Extract:
++++++

Semester Project: Luxury Apartment Web Crawler — A.Dziedzic , D.Leckner

The key problem within this semester project was to generate insights on if an individual/person(s) were contemplating transitioning to a luxury apartment in a different city in the USA, what do the luxury apartments look like in terms of pricing, pricing fluctuations, and volatility. Additionally, if you are satisfied with the city, you currently reside in, would a transition to a different apartment type in the person’s current city entice an individual to do so? The main motivation would be to gain granular insight to understand where a move to a different city can benefit an individual, individuals, or a small family. The motivation is to provide transparent insight across the various cities in the USA and inform individuals on pricing fluctuations to be confident and comfortable on where someone will decide to potentially relocate.

We will be in the perspective and viewpoint of an individual person who rents an apartment (in this case, specifically, a luxury apartment) in a large city within the United States of America. We will be analyzing a single real estate corporation’s luxury apartment rental listing to look for insights into the cost of living in a luxury apartment in a popular U.S. city. Specifically, we will look at pricing trends and pricing increases for a studio, 1 bedroom, and 2-bedroom apartments in the various popular cities of the USA. This will generate key insight and information for individuals who are working remotely or individuals who plan to transition to a full-time remote job, and where they can live at a lower cost than in other U.S. cities. There could potentially be thousands of individuals who would be interested in this information. Individuals living in a luxury apartment rental in one of the U.S. cities will be able to clearly gain insight on pricing trends for various apartment types, as well if there are any unusual and significant price increases and/or price gouging. We will be tracking various KPIs, along with other variables such as type of apartment: studio, 1-bedroom, 2-bedroom, amenities, apartment square footage t, location, etc.

++++++

Information shown:

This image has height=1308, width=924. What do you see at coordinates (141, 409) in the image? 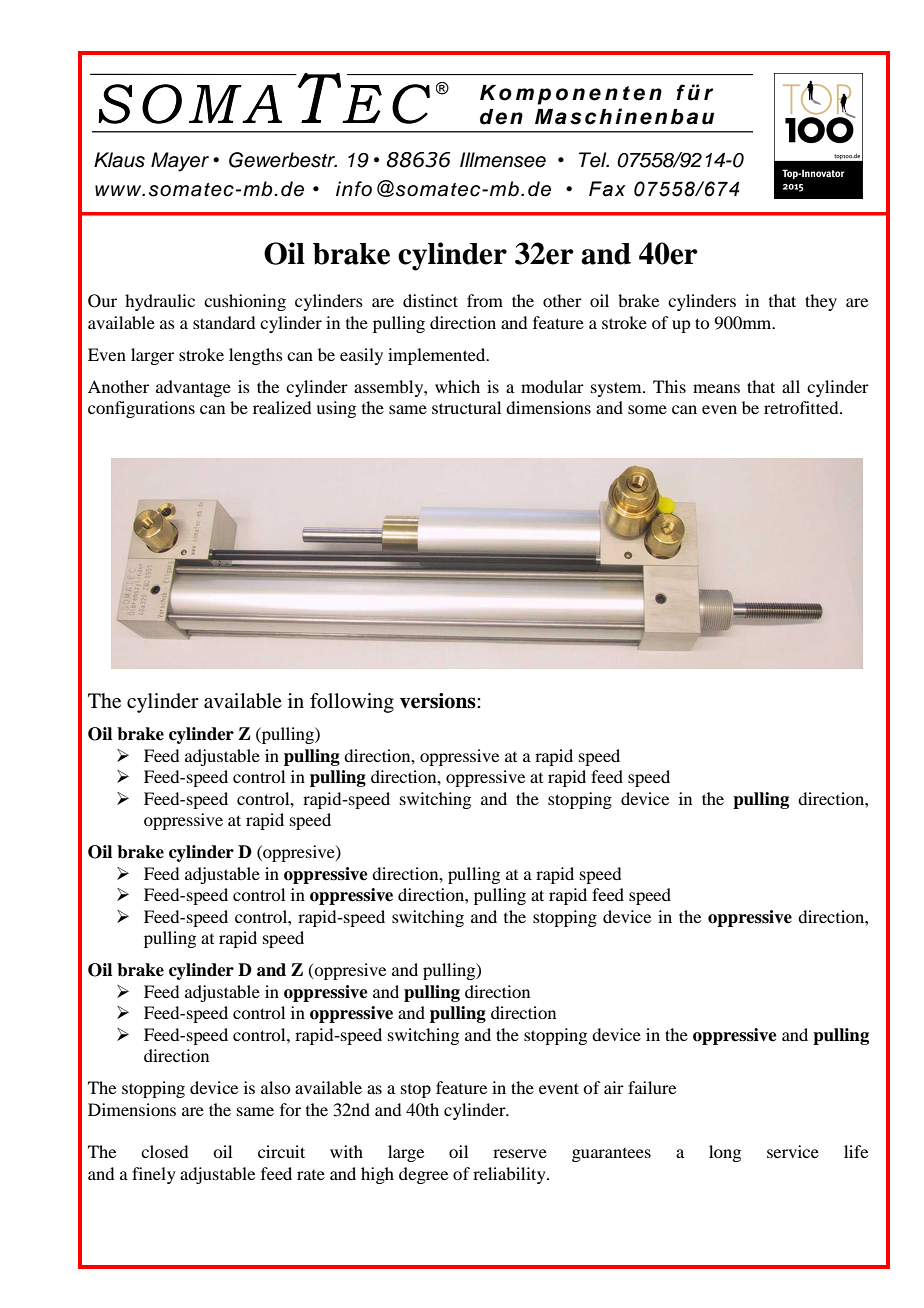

++++++

Written request 1: From the luxury apartment crawler project text, extract the passage that begins with the words "The key problem" and ends after "to potentially relocate.".
Written request 2: In the luxury apartment crawler project text, which apartment types will have their pricing trends and increases examined?

Written response 1:
The key problem within this semester project was to generate insights on if an individual/person(s) were contemplating transitioning to a luxury apartment in a different city in the USA, what do the luxury apartments look like in terms of pricing, pricing fluctuations, and volatility. Additionally, if you are satisfied with the city, you currently reside in, would a transition to a different apartment type in the person’s current city entice an individual to do so? The main motivation would be to gain granular insight to understand where a move to a different city can benefit an individual, individuals, or a small family. The motivation is to provide transparent insight across the various cities in the USA and inform individuals on pricing fluctuations to be confident and comfortable on where someone will decide to potentially relocate.

Written response 2: Studio, 1-bedroom, and 2-bedroom apartments.